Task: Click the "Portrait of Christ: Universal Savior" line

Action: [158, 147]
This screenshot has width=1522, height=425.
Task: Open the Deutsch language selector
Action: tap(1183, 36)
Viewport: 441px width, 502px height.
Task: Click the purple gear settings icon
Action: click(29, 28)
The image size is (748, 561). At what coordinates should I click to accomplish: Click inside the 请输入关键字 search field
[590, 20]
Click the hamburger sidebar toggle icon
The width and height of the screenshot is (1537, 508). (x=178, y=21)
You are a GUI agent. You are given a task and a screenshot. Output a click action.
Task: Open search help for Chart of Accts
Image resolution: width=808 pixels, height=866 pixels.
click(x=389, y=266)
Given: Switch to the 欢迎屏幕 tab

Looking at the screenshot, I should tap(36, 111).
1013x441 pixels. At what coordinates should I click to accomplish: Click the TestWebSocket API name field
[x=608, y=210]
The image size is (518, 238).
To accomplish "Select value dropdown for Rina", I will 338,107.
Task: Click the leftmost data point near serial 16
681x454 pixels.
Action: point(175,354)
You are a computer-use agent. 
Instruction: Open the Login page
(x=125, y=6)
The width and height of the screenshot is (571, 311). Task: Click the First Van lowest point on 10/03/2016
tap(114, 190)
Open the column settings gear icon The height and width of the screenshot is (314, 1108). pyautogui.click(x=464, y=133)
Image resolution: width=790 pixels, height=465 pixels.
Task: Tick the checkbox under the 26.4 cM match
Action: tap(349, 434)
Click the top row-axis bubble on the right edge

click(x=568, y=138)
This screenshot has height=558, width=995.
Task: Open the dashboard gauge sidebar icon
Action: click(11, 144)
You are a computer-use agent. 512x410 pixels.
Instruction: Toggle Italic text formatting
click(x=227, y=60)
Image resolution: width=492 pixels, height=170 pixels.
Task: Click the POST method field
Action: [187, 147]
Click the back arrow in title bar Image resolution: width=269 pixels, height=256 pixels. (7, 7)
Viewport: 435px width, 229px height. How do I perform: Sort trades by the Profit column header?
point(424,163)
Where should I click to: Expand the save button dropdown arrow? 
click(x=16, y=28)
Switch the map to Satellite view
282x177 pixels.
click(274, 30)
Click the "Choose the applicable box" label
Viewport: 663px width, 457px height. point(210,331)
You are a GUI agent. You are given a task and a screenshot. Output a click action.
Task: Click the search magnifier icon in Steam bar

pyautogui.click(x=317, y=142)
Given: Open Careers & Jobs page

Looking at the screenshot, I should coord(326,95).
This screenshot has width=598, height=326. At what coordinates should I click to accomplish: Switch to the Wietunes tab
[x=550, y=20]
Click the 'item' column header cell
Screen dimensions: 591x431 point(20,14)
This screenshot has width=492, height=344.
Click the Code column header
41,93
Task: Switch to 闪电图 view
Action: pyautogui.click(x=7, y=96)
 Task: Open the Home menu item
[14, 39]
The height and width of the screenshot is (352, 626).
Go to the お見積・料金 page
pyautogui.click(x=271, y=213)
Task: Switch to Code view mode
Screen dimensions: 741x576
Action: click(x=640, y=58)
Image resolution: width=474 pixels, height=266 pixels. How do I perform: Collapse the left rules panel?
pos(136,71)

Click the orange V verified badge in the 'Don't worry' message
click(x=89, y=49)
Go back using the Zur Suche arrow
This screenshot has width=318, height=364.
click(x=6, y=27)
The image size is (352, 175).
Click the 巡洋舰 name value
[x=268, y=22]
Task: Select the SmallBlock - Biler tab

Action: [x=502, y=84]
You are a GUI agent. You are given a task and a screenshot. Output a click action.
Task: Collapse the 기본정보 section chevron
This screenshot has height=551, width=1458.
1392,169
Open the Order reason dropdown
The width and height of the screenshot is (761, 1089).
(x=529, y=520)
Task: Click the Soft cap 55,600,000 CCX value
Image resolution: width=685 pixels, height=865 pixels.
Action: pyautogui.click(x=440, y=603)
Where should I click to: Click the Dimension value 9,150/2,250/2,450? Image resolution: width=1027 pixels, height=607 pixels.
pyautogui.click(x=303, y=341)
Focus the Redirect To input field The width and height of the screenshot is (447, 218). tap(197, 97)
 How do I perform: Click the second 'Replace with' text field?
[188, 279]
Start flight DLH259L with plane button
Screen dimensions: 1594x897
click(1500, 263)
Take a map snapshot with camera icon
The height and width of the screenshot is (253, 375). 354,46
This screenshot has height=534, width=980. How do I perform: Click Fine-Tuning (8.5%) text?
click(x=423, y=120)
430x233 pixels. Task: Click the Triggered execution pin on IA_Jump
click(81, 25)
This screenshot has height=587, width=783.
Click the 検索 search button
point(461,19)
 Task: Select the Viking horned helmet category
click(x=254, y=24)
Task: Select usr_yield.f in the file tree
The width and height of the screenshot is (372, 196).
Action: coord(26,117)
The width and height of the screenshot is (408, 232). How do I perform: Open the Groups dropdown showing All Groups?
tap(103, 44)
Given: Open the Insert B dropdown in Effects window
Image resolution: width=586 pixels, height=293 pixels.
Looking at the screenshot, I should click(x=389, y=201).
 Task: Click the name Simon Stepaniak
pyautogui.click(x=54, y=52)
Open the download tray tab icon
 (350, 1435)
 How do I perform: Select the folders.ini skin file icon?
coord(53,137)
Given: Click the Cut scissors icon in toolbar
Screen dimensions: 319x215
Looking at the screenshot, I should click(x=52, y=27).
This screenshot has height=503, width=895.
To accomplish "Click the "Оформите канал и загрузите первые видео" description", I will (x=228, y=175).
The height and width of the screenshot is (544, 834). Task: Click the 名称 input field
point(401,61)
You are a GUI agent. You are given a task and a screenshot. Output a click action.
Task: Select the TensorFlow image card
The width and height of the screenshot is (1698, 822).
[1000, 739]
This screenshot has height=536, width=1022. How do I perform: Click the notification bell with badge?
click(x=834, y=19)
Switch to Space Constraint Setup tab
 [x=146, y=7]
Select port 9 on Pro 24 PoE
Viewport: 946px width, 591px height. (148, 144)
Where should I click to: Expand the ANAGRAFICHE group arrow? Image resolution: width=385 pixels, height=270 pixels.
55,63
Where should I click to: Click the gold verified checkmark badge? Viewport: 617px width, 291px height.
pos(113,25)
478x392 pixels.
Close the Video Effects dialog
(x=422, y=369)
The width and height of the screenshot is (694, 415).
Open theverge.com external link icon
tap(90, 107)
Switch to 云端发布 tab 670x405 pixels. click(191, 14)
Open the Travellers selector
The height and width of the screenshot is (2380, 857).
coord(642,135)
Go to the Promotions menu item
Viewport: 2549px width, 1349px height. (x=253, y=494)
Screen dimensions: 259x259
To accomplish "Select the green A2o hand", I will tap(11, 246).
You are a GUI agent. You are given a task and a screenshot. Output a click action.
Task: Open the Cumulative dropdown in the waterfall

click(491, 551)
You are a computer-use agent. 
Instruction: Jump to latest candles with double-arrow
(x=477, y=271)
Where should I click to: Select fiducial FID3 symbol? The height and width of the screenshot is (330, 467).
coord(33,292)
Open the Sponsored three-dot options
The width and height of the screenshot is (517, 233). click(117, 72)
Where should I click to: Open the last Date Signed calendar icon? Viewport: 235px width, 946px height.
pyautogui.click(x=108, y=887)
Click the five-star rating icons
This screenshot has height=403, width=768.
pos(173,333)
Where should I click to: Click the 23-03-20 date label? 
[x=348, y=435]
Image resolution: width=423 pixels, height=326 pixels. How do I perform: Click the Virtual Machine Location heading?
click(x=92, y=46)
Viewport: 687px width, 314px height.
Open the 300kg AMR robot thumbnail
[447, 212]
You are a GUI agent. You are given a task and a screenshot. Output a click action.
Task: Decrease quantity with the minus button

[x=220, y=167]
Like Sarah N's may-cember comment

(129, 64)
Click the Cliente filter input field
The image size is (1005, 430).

--- --- ---

__THE TASK__. Return each line of the material in which the string "will" can be found.

__ANSWER FOR THIS EXERCISE__.
To accomplish "Select value dropdown for Rina", I will 338,107.
To accomplish "Click the "Оформите канал и загрузите первые видео" description", I will (x=228, y=175).
To accomplish "Select the green A2o hand", I will tap(11, 246).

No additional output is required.